I suspect it’s also a matter of history: the book has been well and truly closed on Nazism among the ashes of Europe; its last and lasting images are the ruins of Berlin and liberated concentration camps. The time for Nazism and fascism froze in 1945 and has stood still ever since. By contrast, communism has not only been the victor of the world war, but its post-war history is one of slow deradicalisation and normalisation from the peak of conquest and oppression, all the way to the cuddly teddy bear that was Mikhail Gorbachev. The communism that finally ended throughout most of the world was relatively mild and vaguely ridiculous rather than bloody and scary as it has been for most of its, particularly early, history. For an increasing number of people alive today this is the communism they remember or at least anything about. Imagine an alternative history – something like “Fatherland” or “The Man in the High Castle” – where the German Reich has been victorious; it’s quite conceivable that just like communism, Nazism it would have grown more moderate until eventually running out of steam under some youngish, reformist Fuhrer (Barbie, not Gorbie). Death camps would have been an ancient history and the declining German empire more and object of pity and scorn than revulsion. In that universe maybe the hammer and sickle and the red star, and not the swastika, that would be the ultimate hate symbols and no one would think of Tindering as a 27-year old Stalin and the writing about it for Vice Germany.

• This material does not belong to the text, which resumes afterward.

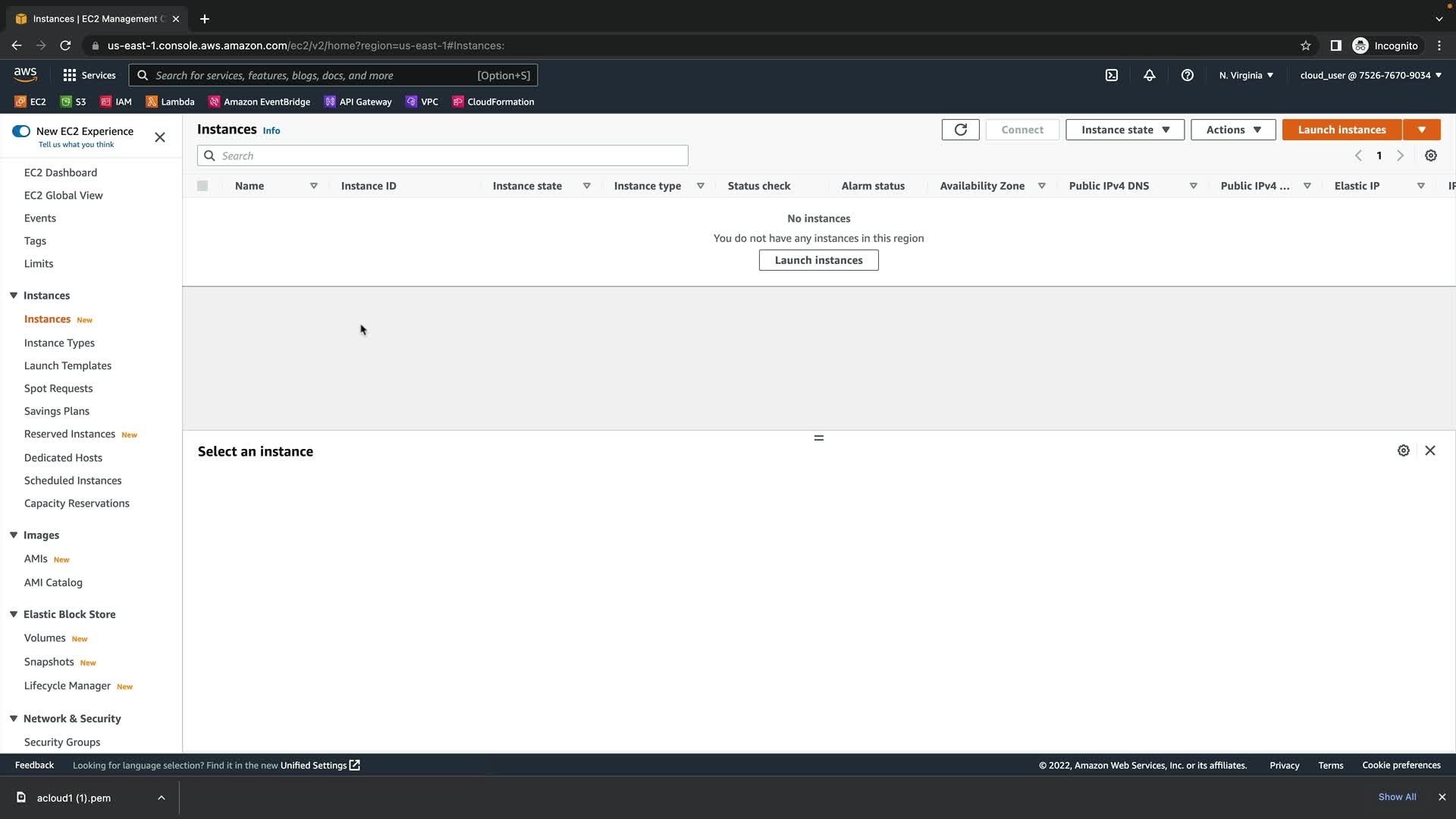Check the select-all instances checkbox
Viewport: 1456px width, 819px height.
coord(202,186)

Whatever the explanations, and however exculpatory you find them, there is a double standard in the popular attitudes to Nazism and communism, and it is harmful because it downplays the evil that was done under communism and makes the victims matter less than those of Nazism. Asian pop bands, which for some bizarre reasons flirt with fascist iconography, are quickly forced into tearful apologies; wearing a Che Guevara t-shirt incurs no moral penalty. I suggest you swipe left.